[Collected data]
########################################

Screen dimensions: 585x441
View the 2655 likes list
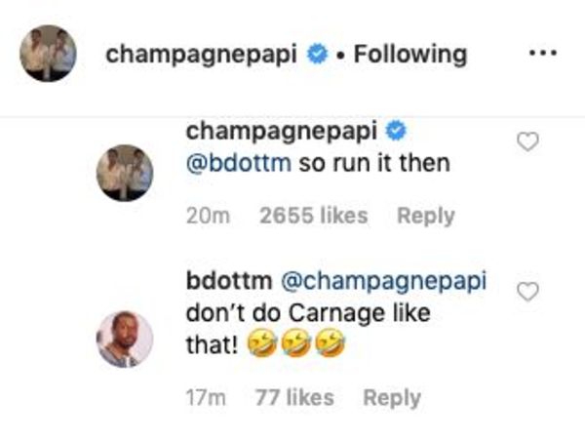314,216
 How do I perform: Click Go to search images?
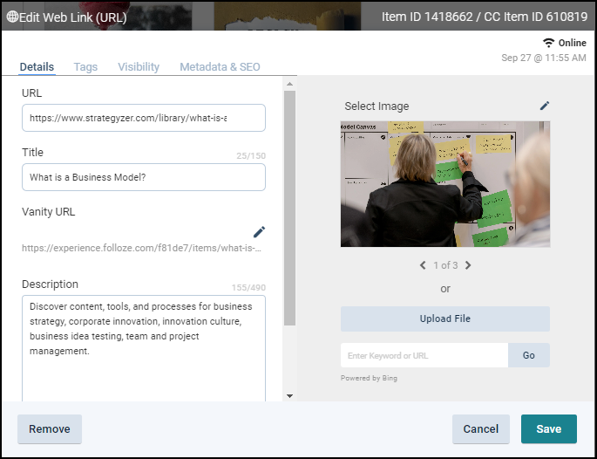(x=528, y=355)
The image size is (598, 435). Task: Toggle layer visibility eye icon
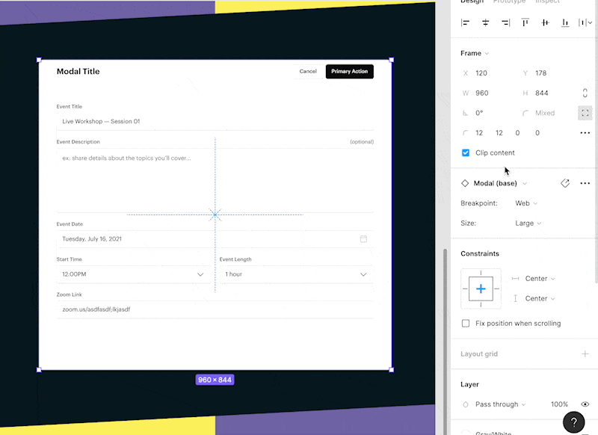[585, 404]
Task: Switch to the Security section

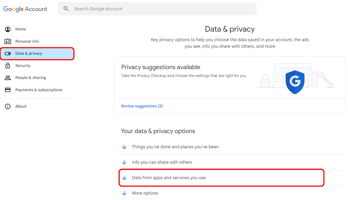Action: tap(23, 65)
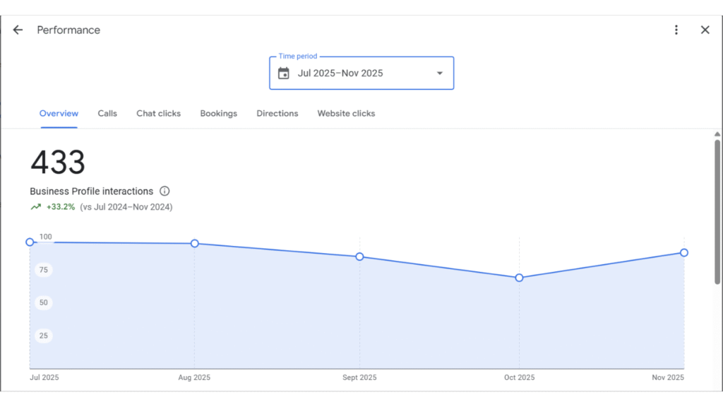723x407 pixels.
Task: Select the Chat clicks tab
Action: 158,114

########################################

Exercise directions: Line by line, write out the records above exactly, skipping the pictures.

Result of this task:
Screen dimensions: 585x441
View the 2655 likes list
314,216
 How do I perform: Click Go to search images?
(x=528, y=355)
The image size is (598, 435). Task: Toggle layer visibility eye icon
[585, 404]
Task: Switch to the Security section

Action: tap(23, 65)
723x407 pixels.
Task: Select the Chat clicks tab
Action: 158,114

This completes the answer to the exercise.